К Тептелкину подошла Муся в старомодной соломенной шляпке с голубыми ленточками и слегка блестящими ногтями дотронулась до его руки.

– Скажите, – сказала она, – что значит:

Есть в статуях вина очарованье,
Высокой осени пьянящие плоды…

– Ах, ах, – покачал головой Тептелкин, – в этих строках скрыто целое мировоззрение, целое море снующих, то поднимающихся как волны, то исчезающих смыслов!

– Как хорошо мне с вами, – сказала Муся. – Мне он говорил, – она показала глазами на неизвестного поэта, разговаривающего с вечным юношей, – что вы последние, уцелевшие листы высокой осени. Я это не совсем поняла, хотя кончила университет; но ведь теперь в университетах не этому совсем учат.

– Этому не учат, это чувствуют, – заметил Тептелкин.

– Сядемте на ту ступеньку, – указала Муся подбородком.

Они поднялись повыше. Сели на ступеньку между кариатид портика Бельведера.

– Как поют соловьи! – сказала Муся. – Отчего девушек соловьи всегда волнуют?

– Не только девушек, – ответил Тептелкин, – меня соловьи тоже всегда волнуют.

Он посмотрел Мусе в глаза.

– А я женщин боюсь, – задумчиво уронил он. – Это страшная стихия.

– Чем же страшная? – улыбнулась Муся.

– А вдруг закрутит, закрутит и бросит. С моими друзьями это случалось, а как бросит, никак не умолить жить вместе. А как мои друзья на своих жен молились и портреты в бумажниках носили! А они всегда, всегда бросают.

Тептелкин обиделся за друзей.
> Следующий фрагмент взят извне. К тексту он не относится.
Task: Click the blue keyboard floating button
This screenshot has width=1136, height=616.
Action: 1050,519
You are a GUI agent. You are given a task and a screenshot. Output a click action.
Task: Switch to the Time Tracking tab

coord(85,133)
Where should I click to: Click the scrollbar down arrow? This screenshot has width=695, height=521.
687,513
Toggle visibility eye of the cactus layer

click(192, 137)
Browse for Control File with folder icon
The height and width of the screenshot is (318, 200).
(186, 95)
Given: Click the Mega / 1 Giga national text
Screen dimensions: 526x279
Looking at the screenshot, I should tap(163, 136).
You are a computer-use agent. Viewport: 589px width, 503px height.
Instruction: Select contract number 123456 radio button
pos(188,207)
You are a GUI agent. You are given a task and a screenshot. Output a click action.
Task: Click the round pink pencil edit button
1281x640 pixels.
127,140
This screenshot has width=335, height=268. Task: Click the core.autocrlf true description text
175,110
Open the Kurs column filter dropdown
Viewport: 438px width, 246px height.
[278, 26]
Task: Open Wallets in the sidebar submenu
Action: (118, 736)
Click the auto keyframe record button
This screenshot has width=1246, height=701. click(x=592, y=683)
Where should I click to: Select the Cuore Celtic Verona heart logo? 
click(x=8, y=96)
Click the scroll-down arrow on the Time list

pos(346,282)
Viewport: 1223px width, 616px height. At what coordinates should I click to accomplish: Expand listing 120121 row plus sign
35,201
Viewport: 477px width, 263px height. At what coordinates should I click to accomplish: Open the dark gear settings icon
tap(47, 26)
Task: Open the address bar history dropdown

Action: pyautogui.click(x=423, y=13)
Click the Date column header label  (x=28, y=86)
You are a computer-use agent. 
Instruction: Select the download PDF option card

Муся достала гребенку и стала расчесывать Тептелкину волосы.

Внизу молодые люди пели:

Gaudeamus igitur…

Тептелкин вспомнил окончание университета, затем погрузился в свое детство и в нем встретился с Еленой Ставрогиной. Ему показалось, что есть нечто от Елены Ставрогиной в Марии Петровне Далматовой, что она как бы искаженный образ Елены Ставрогиной, искаженный – но все же дорогой. Он поцеловал у нее руку.

– Боже мой, – сказал он, – если б вы знали…

– Что, что? – спросила Муся.

– Ничего, – тихо ответил Тептелкин.

Внизу пели:

Есть на Волге утес…

Утром в поезде ехали обратно в Ленинград Костя Ротиков и неизвестный поэт. Неизвестный поэт грустил невыносимо. Ведь его ждет полное забвение. Костя Ротиков развлекал его как мог и говорил о барокко.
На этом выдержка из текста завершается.